The Redmonds used to have a sitter stay with Jamilah during the day while they worked. But in 1995, after 25 years of working at Bell South, Patricia Redmond retired and decided to stay at home with Jamilah. This is when she began working on the book.
Seeing growth
“I had kept journals all during Jamilah’s life,” she said. “My husband encouraged me to put the notes in a book. It was a retrospective work for me to see all that God had done and how I had grown in Him.”
Since 1996 Redmond has spoken to various groups concerning her story and life with a disabled child.
“My message to people is clear: God’s people need to hold on and hold out to the end. It’s God’s time, not ours,” she said. “He works things out for our good and His glory.”

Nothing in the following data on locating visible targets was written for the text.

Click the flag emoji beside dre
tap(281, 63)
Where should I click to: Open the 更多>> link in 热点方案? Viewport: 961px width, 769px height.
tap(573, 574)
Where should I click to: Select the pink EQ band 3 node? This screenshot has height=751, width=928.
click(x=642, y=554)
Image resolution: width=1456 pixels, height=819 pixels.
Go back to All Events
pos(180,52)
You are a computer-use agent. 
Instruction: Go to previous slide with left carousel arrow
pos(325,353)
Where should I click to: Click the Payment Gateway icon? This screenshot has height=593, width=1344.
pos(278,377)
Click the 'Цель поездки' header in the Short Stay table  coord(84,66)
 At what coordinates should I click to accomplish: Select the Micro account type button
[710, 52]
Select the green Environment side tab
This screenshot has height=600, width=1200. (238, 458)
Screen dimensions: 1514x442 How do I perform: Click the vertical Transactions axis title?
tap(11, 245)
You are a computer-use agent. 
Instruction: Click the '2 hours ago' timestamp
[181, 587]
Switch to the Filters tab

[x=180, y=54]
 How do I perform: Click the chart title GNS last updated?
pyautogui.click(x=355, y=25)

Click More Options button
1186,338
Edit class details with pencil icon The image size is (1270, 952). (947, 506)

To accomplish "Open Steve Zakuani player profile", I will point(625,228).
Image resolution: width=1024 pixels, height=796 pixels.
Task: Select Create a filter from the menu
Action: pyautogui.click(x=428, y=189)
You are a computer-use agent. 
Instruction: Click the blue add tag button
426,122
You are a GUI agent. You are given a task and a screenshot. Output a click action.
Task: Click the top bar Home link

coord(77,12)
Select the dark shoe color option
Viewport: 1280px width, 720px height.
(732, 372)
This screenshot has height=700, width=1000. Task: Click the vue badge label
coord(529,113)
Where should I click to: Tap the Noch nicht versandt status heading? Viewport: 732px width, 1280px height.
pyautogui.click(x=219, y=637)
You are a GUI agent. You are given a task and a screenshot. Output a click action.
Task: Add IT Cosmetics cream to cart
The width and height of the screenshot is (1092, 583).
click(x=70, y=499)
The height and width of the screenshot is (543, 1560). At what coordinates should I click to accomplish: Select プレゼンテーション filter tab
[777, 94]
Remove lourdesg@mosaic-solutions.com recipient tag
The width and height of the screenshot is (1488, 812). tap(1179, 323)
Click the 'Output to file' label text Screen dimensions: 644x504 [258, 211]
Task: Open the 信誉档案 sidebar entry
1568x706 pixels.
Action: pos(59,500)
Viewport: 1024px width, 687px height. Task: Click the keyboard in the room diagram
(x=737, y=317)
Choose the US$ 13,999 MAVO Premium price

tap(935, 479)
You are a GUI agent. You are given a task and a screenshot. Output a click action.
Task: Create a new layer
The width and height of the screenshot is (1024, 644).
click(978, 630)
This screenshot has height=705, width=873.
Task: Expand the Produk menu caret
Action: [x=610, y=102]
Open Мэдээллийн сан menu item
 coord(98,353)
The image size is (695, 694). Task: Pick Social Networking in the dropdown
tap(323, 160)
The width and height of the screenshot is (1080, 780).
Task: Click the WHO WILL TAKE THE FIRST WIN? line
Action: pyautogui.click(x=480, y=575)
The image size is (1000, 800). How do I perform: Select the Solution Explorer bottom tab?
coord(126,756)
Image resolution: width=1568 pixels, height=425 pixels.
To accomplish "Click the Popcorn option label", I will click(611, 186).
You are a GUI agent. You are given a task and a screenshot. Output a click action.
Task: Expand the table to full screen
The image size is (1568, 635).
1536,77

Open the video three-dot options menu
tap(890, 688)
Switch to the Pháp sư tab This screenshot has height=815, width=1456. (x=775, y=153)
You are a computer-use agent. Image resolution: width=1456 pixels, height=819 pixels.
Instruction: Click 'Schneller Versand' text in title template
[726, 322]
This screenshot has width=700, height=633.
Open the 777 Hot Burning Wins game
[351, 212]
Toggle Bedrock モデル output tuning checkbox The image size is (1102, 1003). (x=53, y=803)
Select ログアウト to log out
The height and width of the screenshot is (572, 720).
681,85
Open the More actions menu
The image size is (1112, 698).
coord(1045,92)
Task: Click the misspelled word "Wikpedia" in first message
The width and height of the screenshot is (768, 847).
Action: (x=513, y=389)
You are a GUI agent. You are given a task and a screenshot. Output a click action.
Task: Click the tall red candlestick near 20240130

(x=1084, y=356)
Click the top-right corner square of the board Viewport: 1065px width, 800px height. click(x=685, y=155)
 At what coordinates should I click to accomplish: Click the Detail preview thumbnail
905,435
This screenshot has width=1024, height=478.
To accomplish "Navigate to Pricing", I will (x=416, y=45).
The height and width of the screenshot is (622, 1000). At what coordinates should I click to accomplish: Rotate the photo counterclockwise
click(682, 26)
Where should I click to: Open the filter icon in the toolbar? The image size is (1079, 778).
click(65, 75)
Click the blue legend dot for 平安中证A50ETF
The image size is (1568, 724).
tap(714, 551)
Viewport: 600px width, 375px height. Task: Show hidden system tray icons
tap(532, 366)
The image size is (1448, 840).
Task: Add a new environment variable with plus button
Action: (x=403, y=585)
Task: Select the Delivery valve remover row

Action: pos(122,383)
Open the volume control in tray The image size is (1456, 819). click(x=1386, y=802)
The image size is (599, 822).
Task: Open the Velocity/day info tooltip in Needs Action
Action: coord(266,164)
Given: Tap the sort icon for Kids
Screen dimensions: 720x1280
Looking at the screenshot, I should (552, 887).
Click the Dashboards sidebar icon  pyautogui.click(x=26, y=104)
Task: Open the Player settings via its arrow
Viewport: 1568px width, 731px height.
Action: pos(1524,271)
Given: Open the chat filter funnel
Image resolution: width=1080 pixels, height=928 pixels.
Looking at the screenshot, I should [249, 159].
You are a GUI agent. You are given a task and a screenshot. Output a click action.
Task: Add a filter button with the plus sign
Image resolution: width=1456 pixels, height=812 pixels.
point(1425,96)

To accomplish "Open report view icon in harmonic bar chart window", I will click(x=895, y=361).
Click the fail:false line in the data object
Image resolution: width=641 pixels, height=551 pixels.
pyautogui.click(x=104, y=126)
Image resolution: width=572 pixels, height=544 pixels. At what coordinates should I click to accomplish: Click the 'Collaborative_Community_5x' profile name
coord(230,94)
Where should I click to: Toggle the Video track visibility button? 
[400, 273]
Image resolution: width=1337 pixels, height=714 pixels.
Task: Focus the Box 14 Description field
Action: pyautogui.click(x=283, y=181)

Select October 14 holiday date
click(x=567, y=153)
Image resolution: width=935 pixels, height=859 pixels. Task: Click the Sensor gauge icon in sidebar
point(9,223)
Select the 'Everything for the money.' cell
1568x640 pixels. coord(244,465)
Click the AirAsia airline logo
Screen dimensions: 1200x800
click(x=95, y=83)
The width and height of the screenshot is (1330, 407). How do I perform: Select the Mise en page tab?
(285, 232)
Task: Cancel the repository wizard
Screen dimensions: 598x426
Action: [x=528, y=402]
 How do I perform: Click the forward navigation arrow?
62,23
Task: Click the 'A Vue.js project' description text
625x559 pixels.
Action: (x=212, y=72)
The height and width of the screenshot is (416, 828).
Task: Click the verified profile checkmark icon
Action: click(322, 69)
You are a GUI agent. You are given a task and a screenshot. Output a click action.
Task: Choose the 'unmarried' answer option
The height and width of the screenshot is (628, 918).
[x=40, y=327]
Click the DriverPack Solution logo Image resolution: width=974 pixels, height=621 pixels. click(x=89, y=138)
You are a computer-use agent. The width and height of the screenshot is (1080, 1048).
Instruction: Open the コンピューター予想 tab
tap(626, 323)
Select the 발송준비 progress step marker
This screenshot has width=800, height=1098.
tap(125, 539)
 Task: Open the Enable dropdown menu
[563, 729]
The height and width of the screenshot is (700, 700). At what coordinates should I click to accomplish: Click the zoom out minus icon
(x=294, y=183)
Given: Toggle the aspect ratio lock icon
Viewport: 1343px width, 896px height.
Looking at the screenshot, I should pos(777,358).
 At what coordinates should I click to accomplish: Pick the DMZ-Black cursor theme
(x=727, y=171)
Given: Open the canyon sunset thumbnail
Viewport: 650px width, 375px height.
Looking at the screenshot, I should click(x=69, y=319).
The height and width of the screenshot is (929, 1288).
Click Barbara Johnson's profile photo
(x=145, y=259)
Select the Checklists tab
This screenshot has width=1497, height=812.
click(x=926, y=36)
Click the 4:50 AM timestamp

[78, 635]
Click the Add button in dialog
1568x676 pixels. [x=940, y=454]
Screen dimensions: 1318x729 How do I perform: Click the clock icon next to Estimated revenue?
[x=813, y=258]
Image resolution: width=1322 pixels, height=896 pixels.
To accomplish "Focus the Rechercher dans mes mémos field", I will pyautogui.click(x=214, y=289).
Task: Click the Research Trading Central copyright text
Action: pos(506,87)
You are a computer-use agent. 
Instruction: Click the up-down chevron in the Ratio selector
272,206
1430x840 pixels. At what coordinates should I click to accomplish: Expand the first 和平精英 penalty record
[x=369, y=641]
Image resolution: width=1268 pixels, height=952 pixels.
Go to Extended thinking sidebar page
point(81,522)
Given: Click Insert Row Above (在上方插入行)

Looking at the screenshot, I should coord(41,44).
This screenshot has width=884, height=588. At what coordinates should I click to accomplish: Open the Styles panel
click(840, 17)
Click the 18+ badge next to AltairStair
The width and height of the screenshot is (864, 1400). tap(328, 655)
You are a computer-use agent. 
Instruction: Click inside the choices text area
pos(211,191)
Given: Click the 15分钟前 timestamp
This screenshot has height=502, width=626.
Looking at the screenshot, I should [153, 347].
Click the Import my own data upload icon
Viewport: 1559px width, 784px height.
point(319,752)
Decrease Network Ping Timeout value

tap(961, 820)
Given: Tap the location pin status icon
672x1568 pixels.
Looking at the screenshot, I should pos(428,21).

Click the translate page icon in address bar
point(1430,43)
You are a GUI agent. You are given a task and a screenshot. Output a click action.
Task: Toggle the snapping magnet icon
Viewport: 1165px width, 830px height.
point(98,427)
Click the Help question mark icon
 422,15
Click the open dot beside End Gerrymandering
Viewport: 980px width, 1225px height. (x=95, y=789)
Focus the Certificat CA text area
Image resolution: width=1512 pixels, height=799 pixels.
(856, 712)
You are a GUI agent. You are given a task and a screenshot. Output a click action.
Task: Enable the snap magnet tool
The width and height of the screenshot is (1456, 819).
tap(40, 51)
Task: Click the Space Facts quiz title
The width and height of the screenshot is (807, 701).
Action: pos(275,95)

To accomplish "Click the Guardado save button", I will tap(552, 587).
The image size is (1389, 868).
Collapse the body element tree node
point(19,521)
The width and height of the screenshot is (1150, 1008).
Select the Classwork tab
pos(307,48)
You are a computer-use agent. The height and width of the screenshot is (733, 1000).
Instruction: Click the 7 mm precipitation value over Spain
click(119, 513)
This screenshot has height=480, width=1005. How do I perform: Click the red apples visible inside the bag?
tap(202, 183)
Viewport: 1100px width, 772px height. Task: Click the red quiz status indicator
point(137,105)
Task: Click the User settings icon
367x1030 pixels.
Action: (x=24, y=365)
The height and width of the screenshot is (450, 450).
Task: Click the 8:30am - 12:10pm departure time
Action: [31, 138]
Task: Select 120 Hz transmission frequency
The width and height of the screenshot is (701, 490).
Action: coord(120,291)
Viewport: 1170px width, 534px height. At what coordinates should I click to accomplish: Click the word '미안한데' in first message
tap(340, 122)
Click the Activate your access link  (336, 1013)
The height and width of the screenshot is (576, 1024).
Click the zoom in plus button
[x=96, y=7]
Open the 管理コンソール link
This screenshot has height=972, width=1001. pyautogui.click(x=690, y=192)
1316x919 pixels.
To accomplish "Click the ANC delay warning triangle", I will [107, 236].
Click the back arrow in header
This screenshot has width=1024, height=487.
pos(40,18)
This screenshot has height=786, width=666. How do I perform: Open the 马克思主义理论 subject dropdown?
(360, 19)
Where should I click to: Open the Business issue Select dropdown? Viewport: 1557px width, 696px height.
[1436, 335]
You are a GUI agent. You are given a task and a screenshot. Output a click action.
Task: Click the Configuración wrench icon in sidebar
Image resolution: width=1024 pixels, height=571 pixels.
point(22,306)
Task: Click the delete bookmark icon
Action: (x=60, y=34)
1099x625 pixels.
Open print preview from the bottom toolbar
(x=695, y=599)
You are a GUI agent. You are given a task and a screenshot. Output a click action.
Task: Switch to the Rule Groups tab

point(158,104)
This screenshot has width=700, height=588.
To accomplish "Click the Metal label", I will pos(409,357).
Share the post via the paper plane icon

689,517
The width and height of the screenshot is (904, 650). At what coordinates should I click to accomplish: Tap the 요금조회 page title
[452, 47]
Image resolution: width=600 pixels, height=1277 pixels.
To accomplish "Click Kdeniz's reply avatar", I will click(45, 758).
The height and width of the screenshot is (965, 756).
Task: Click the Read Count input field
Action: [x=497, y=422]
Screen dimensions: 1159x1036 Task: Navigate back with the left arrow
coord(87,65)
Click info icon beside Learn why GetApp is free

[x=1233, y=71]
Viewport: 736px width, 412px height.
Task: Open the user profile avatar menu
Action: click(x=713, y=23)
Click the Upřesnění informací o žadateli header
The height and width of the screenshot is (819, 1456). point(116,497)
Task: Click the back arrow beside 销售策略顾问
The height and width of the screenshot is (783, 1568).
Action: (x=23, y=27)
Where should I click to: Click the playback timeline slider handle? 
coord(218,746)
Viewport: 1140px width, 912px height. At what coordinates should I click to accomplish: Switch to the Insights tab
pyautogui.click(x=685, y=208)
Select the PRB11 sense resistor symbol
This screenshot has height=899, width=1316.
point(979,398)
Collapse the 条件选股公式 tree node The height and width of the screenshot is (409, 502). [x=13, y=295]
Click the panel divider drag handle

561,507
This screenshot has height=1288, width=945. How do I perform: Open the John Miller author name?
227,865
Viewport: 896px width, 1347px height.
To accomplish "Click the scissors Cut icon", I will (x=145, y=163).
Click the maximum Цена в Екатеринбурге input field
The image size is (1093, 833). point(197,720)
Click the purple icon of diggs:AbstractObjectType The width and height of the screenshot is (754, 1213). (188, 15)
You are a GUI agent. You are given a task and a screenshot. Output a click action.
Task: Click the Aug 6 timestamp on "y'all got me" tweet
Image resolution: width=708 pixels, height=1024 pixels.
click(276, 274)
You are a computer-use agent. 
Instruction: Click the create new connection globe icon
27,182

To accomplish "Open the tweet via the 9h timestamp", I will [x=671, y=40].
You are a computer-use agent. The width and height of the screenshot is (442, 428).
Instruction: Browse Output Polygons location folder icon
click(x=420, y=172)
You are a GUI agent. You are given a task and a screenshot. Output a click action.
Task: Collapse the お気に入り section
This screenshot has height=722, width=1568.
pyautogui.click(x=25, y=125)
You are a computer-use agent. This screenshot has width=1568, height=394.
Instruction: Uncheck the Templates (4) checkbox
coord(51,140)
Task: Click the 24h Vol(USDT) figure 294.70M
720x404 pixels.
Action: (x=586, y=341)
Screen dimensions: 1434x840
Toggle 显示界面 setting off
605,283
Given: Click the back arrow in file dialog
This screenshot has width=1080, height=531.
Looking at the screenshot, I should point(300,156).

Redmond added her final chapter to the book last spring. She called this chapter “Surviving the Middle” and lists seven things that she believes can help Christians endure between the time that they receive a word from God and when it is manifested.
“Waiting is often involved,” she said. “Things usually go so quickly in our society, and we don’t wait very well. Waiting means you don’t know or see it, but you still trust God.”
Redmond said she shares her struggles and victories in hopes of teaching others not to look to instant cures but to have peace within circumstances that seem impossible.
“God gives me the confidence and faith to hold on. When is the end — when it’s all right — going to be? When He heals her? When I die? I don’t know and that’s faith,” she said. “I do know He hasn’t taken His word back.”
Redmond, who earned her master of arts in public and private management from Birmingham-Southern College, now works part time as a marketing coordinator for the master’s program. She stays at home during the day with Jamilah while her husband, a schoolteacher, is at work. When he comes home, she leaves for Birmingham-Southern. “We swap hours that we watch Jamilah and it works well,” she said.
Besides being an author, speaker, wife and mother, Redmond is a Sunday School teacher and a deaconess at Sardis. Until recently she also served as director of the church’s women’s ministry.